III.[ToC]
METHOD, PERIOD AND ANTIQUITY, OF ENGRAVING THE SCARAB AND OTHER FORMS. USE OF RINGS. MENTION OF, AND OF ENGRAVING AND SEALING, IN THE OLD TESTAMENT. USE OF CYLINDER SIGNETS BY THE EGYPTIANS. RELATIONS WITH MESOPOTAMIA. CARVING OF DIORITE AND OTHER HARD STONE. THE EGYPTIANS DID NOT BORROW THEIR ENGRAVING AND THE SCARAB, FROM MESOPOTAMIA. DISUSE OF SCARABS.
The art of the lapidary is asserted in the Book of Enoch, to have been taught to mankind by the angel Azazel,[23] chief of the angels who took to themselves wives from among the daughters of men. The most ancient method consisted, in obtaining a flat surface by rubbing or scraping, with corundum or other hard and wearing stone, the stone to be engraved. If a very hard stone, the incising or cutting was done by drilling, wearing and polishing, through attrition, by means of a wooden or metal point, kept in connection with a silicious sand or corundum, by the medium of oil or water; and also, by the use of the punch and of the wheel. The Greek artists likely used powdered emery and copper drills. Bronze and iron drills, and those of other metals may have been used at a very early period. Pliny says, corundum was used in the form of a splinter fixed in an iron style. The ancients also appear at a very early period, to have used diamond dust and oil, and diamond splinters, framed in iron.
It has been shown by recent investigations, that the Ancient Egyptians, before the building of the Great Pyramid; cut diorite, syenite and other very hard stone, by means of saws, some of them nine feet long, having jeweled teeth inserted; and that they excavated the centre of large blocks of hard stones for use as sarcophagi, etc., by means of tubular or circular hollow drills, the cutting surface of which was armed with jewels. They then took out the core and broke down the partitions between the drilled holes, with the chisel and hammer, and thus made large excavations in the block of hard stone. They also used lathes at a most archaic period in cutting diorite and other hard stones.[24] They also used the bow-drill,[25] They also may have known and used boort.

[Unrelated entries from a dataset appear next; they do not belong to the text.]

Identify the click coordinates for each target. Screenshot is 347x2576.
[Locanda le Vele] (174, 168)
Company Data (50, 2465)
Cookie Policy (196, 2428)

As early as the first Theban Dynasty, the XIIth Egyptian (2466-2266 B.C.,) the Dynasty in which lived the Amen-em-hats and the Usertsens, the great early art period of the Egyptian empire,[26] the Egyptians engraved on amethyst, jasper and rock crystal, and at that early period did some of the most beautiful work remaining to us of their glyptography. The signets however were not always in scarab form, they were sometimes squares or parallelograms.[27]
There is now in the Museum of the Louvre in Paris, France, the finest old cameo in the world. It is of the reign of Amen-em-hat IIIrd of the XIIth Dynasty, (2300 B.C.) This was the first Theban Dynasty and is a very rare period for Egyptian cameo work, as they then usually incised their engraving on precious stones and did not engrave them in relief.[28] The stone is a square sardonyx and is engraved in relief, with great fineness on one side, with a figure the name of which can be read Ha-ro-bes, the other side is incised and has the figure of a pharaoh killing a prisoner, whom he holds by the beard, with a mace; the cartouch reads, Ra-en-ma, i.e., Amen-em-hat IIIrd. The intaglio work on this side is not equal to that in cameo, on the other.
There is yet in existence the signet ring of the celebrated Queen Hatshepsu (circa 1600-1566 B.C.) It is made of fine turquoise, cut in the form of a scarab, perforated longitudinally and hung on a swivel. On the under side is engraved the family name of the Queen.[29] There also exists the signet ring of Amen-hotep IInd, (1566-1533 B.C.,) having inserted in it a fine green glazed scarab.[30]